One other thing– in each city we docked, Uniworld had maps available to take with us, whether we went with a guided group or not. Taking one today was especially beneficial.

 

The Medieval rampart surrounding Avignon.

 

We crossed the main road that runs along the Rhone river and entered the fortified walls of Avignon.

Avignon dates back to at least the 6th century BC under Greek domination. Naples and France each had their own piece of early history here. By the 1300’s, it became the residence of the Popes– seven in all would make Avignon their home before the Papacy returned to Rome as the permanent residence. In addition, multiple plagues had a big impact on the city over the centuries.  While the current city population is about 90,000, only about 12,000 live with the ancient city center that is surrounded by looming medieval ramparts.

We walked through narrow streets, into the city, finding ourselves in the Place de l’Horloge. Not only is it considered the city center, it is one of the most perfect squares (I’ve seen so far) in Europe. It was still early in the day when we arrived. The hour was reflected by the activities of the merchants and restaurateurs busily preparing to open up shop. What made it so perfect was the blend of colorful shops, historic buildings and an old world atmosphere that hadn’t been completely modernized or commercialized. It still had so much charm.

 

The streets of Avignon.

 

A restaurant along the Place de l’Horloge in Avignon.

 

Hotel de Ville, (City Hall) Avignon.

 

The clock tower of the Hotel de Ville.

 

The theatre in Place de l’Horloge, Avignon.

 

Bank of France in Avignon.

 

Just a few blocks away was the Square Below the Palace of the Popes (Place du Palais).

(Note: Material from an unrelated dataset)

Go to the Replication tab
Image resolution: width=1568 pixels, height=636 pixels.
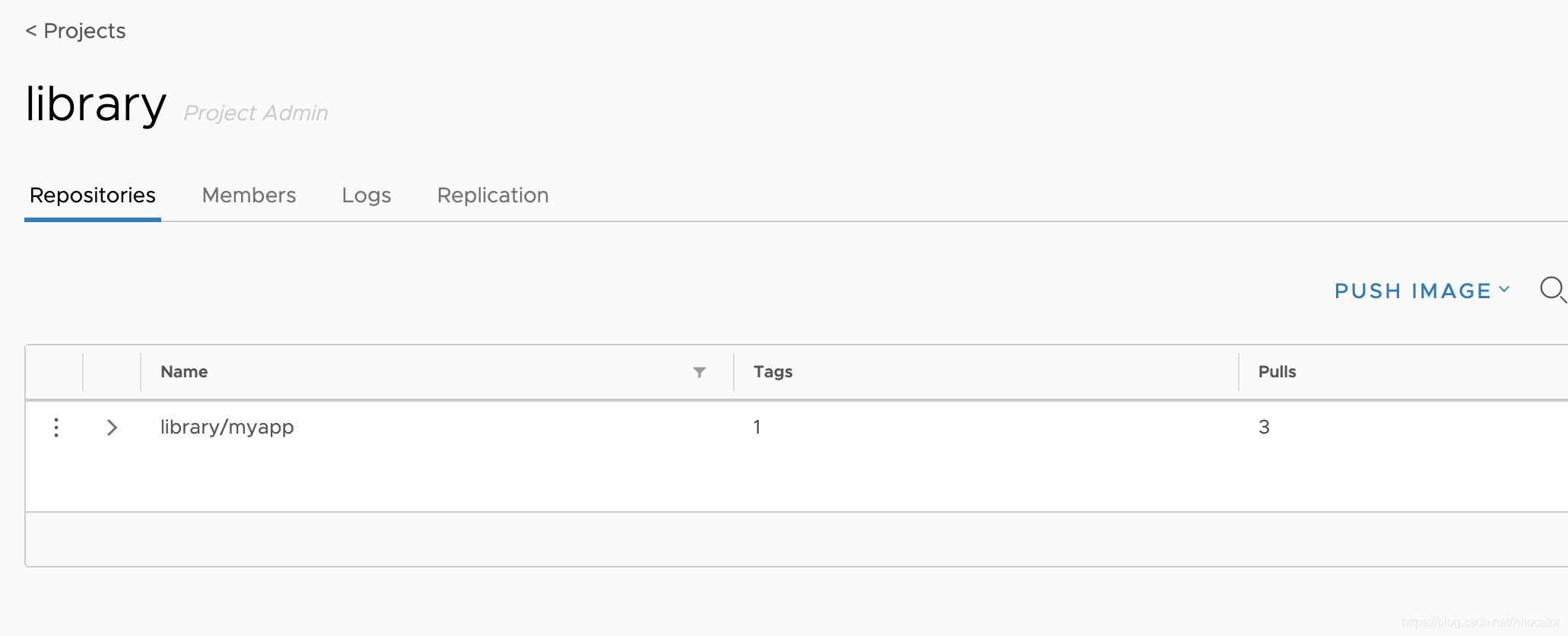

Not quite as charming as Place de l’Horloge but still historically beautiful and well preserved. There we found an artist was setting up to sell his work. Across the square, an accordionist played his squeezebox; busking at the steps of the Palace.

 

Vendors and artists setting up in front of The Old Mint (Hotel des Monnaies) across from the Palace of the Popes. Built in 1619, it has housed the Avignon School of Music since 1860.

 

One of the buskers near the Palace of the Popes.

 

Notre-Dame des Doms Cathedral.

 

Palace of the Popes.  The Palais des Papes is one of the 10 most visited monuments in France. It is the largest Gothic palace in Europe. Built in the 14th century, it was first home to Popes, then Legates,  and finally Vice-Legates up until the French Revolution. Six papal conclaves were held here.

 

Palace of the Popes in Avignon, France.

 

The majority of the palace was constructed in less than 20 years.

Over 20 rooms can be explored during your visit.  Most of the ornate embellishments that were the finishing touches of later Popes, are now gone. One of the most interesting areas of the palace are the Popes’ private chambers– with original frescoes painted by the Italian artist Matteo Giovannetti. (No photography allowed.)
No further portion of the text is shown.